Early Childhood Learning
Early childhood learning begins with all of your child's senses!
Our senses tell us that we are touching, tasting, smelling, pushing, pulling, sifting, sorting, watching, reaching, gazing.
Sharifa Oppenheimer, author of "Heaven on Earth, A Handbook for Parents of Young Children," says of children: "They need to be touched by grass, flowers, sunshine, birdsong. They need a pile of dirt, and earthworms, clay for mud pies and dirt balls for target practice. They need sticks and bare feet, stubbed toes, too. They need songs, stories, paints, costumes. And games that go on without end...What they touch must be vibrantly alive, that in growing they may learn to respect, to nurture, to cherish and protect. This is our task; it is urgent they thrive. They are Hope itself, here, now, forever."
Considering that children (and adults) learn everything through their senses, it is important that they be surrounded by the beauty that the natural world offers.
Choose natural colors that are rich and warm. Ms. Oppenheimer explains it this way: Natural colors "ask the eye to open into the experience. We know that when colors are too fluorescent, too garish (as colors for children often are), the eye protects itself and closes down in a subtle way." Keeping the visual field uncluttered and colors simple will allow children to embrace the world more fully and openly.
Soft, natural fibers allow the skin to breathe. Choose clothing that is loose and can be layered easily. A warm cap for baby will allow him to use his energy to grow rather than for staying warm, as most body heat is lost through the head. Choose clothing that will allow your child to dress himself and tend to bathroom needs, as much as possible.

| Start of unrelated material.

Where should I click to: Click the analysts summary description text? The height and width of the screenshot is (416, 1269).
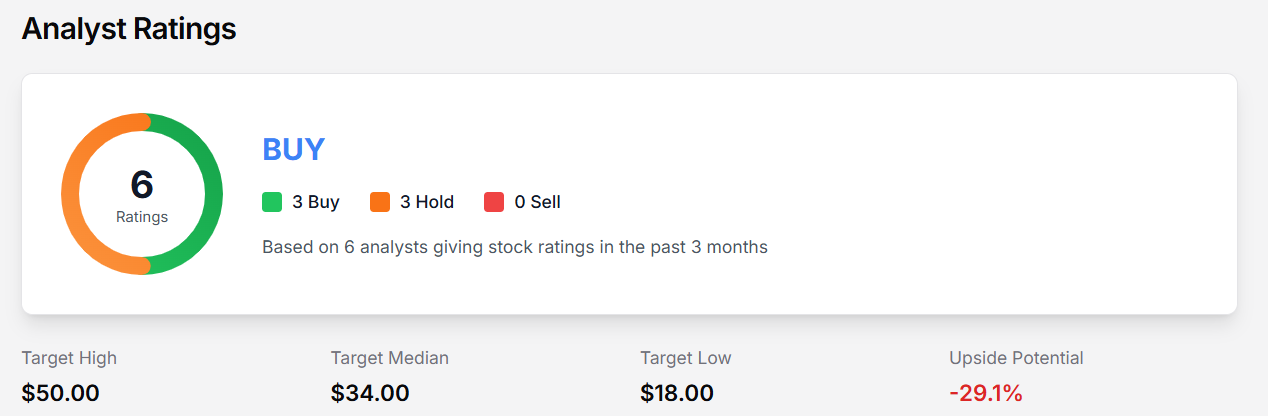pyautogui.click(x=514, y=246)
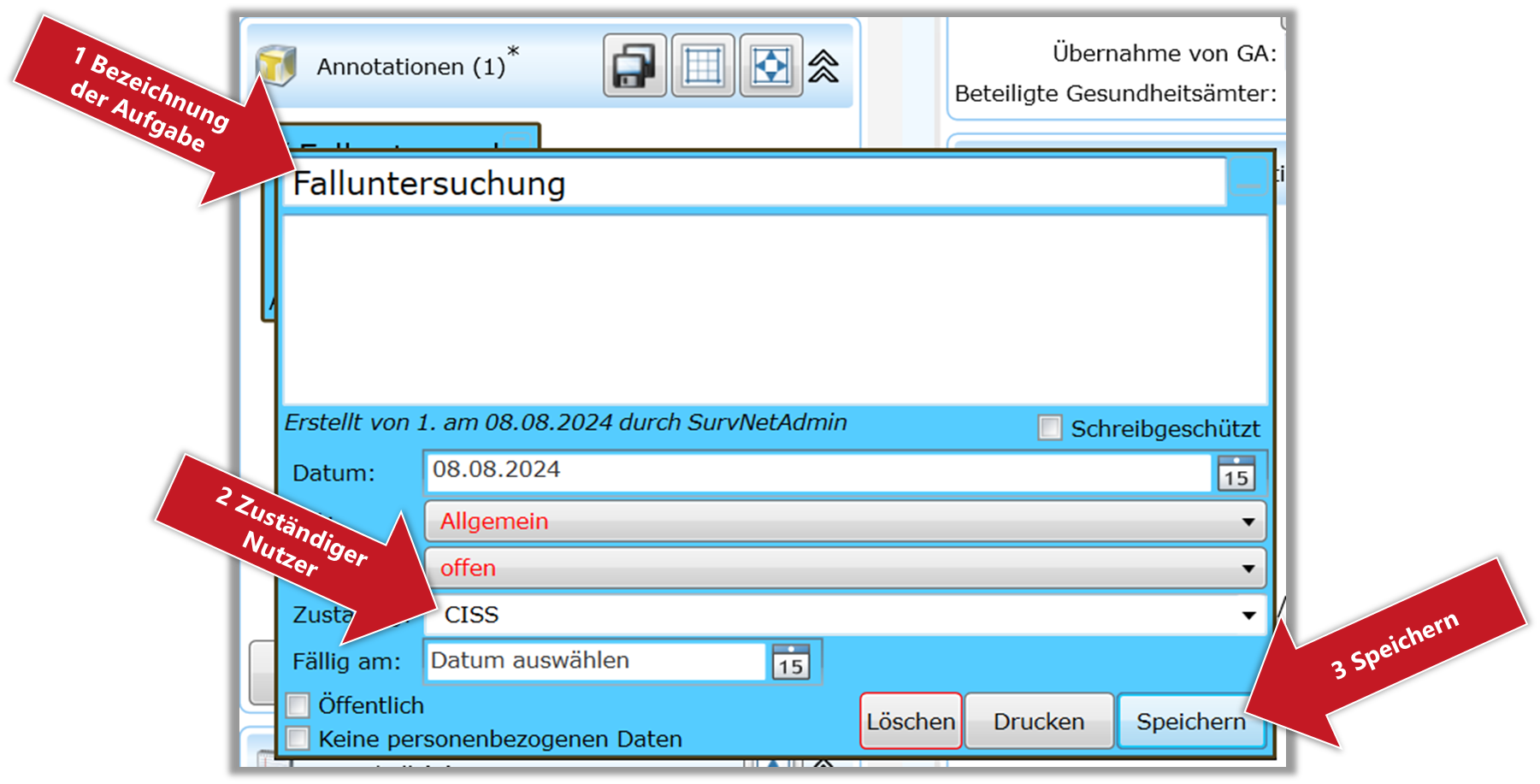Collapse Annotationen panel with double chevron

pos(823,66)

Simple toys with understated features and purposes allow for maximum creativity and imaginative play. In the old days, a hankie could be knotted into a doll for a child to play with endlessly. The doll could be the mama, the child, the farmer, the baker.
Remember that for a child anything can be anything! So if you give a child an elaborate fire truck, it can only be that: a fire truck. If you give him a polished wooden branch, the world of possibilities opens: it can be a fire truck, a bridge, a boat, a rocket ship...
implicity Creates Order
Are you overwhelmed with your child's "stuff"? A young child processes her experiences through play. If her world (her play things) are disorganized and cluttered, can you imagine what is happening in her inner world? Less really is more. Having too much of anything causes a disregard for that thing. When children have fewer toys and simpler toys they can be more attuned to and caring of those possessions. A child who is able to focus and engage in imaginative play without the distractions of garish colors, too-tight clothing and too, too much "stuff" can be truly engaged in learning through all of their senses.